What George W. Bush is to governing, Jeb is to campaigning
To be honest, I’m not exactly sure what Jeb Bush’s immigration reform plan is. And neither is Jeb.
Throughout 2012 and as late as late January of this year, Jeb was saying Republicans shouldn’t oppose a path to citizenship. Then in early March, he promotes a book saying that immigrants who came here without permission as a adults should never have a path to citizenship — unless they go back to their native country and reapply. It’s not exactly the “self-deportation” Mitt Romney advocated but it was close enough to infuriate Romney’s aides.

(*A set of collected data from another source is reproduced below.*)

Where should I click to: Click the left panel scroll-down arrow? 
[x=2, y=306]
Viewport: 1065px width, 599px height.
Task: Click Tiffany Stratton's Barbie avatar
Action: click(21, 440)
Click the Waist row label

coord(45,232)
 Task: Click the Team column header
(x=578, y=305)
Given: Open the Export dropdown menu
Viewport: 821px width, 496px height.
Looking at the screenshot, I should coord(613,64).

“Where the hell was this Jeb Bush during the campaign?” a Romney adviser told the Miami Herald.
When the blowback for that stand was gale force, Jeb seemed to waffle and said he’d be willing to consider a path to citizenship. He also explained that his book was written last year, which makes no sense because late January of 2013 wasn’t last year.
All that’s clear is Jeb has backed away from his direct plea for Republicans to embrace a path to citizenship for undocumented immigrants, which he made when it could most hurt Mitt Romney in the middle of last year.

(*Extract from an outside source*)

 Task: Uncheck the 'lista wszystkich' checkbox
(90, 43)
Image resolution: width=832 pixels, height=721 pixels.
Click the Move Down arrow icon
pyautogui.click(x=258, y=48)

Jeb Bush swinging right on immigration reform would be like Mitt Romney running against universal health care
— Benjy Sarlin (@BenjySarlin) March 4, 2013
What’s hilarious is that George W. Bush’s only policy that still polls well was his belief that there should be a path to citizenship in immigration reform — 57 percent approved of the idea on a recent poll. Even Paul Ryan and Marco Rubio approve of a path to citizenship, just with tons of hoops in it.
Jeb obviously picked an issue to move to the right on to draw distinctions between his brother and himself and position himself for the 2016 primary.
Jeb needs distinctions with his brother because otherwise he’s running on this:
All of the policies that blew the surplus and added trillions to our debt.
And Jeb hasn’t even had to start talking about Iraq yet. Awesome.